In this special guest feature, Kevin Dudak from Spectra Logic looks at how unexpected volumes of data can quickly grow to pose all kinds of new challenges for the enterprise.
Lots of people and organizations are talking about big data, and the analytics side is getting a lot more attention than the storage site of the conversation. The potential of the analytics is fascinating, and I think we are still in the early days of its full potential. However, as the name implies, Big Data is big, and needs to be stored.
I got to thinking about this after an hour-long call with a customer that I only expected to take 5 minutes. He is quickly approaching 100 PB of data and does not have a plan for it. He has multiple disk and tape storage systems, with four different software solutions that manage portions of the data. I don’t think the company ever expected to grow to this size when it made its software and hardware decisions over the last 10 years. They are now facing several major challenges:
They have too many types of hardware and software for their staff to remain competent with all of them.
With a number of different systems, the amount of support contracts is difficult to manage, let alone deciphering the complexities of keeping everything running.
Power and cooling are crushing them. The monthly bill is affecting the finances of the company and they are struggling to be able to obtain more power to grow.
In the end, this should all be about the data, but with the data spread across so many systems and technologies, it is difficult to access and use, at best.

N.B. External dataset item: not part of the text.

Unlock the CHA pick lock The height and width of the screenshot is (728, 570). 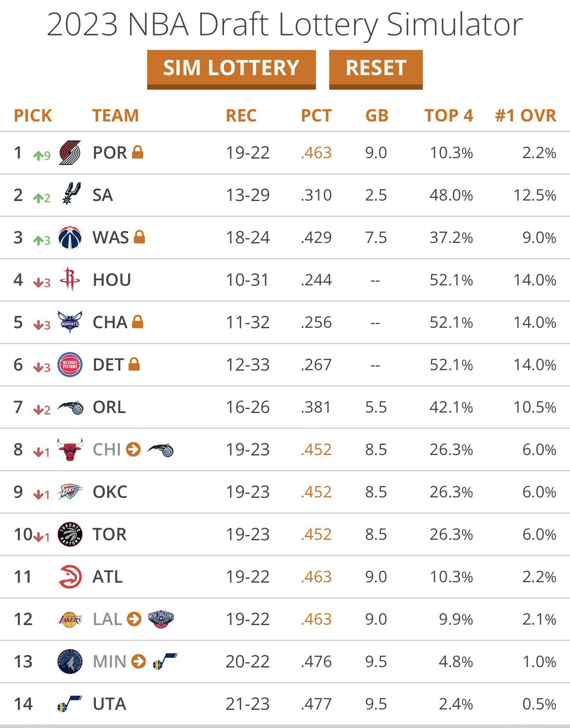pos(138,322)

This company is not alone in their challenges. And it has happened to far too many organizations out there. Data islands and different storage systems all made sense when they were deployed and IT looked at them as single, standalone solutions. Several years and a lot of growth later, and many companies that didn’t consider themselves a ‘data company’ now find themselves with Big Data. The challenge now is to figure out how to get out of the unplanned mess they are in and get things straightened out.
This is a challenge that users, integrators and manufactures should be working on for the next few years. As we talk about how to solve these problems, I think the first step is to focus on the data. The data is the reason we have all this storage and computing resources. There are a number of things being done to solve these challenges. I’ll be sharing more about this in future posts.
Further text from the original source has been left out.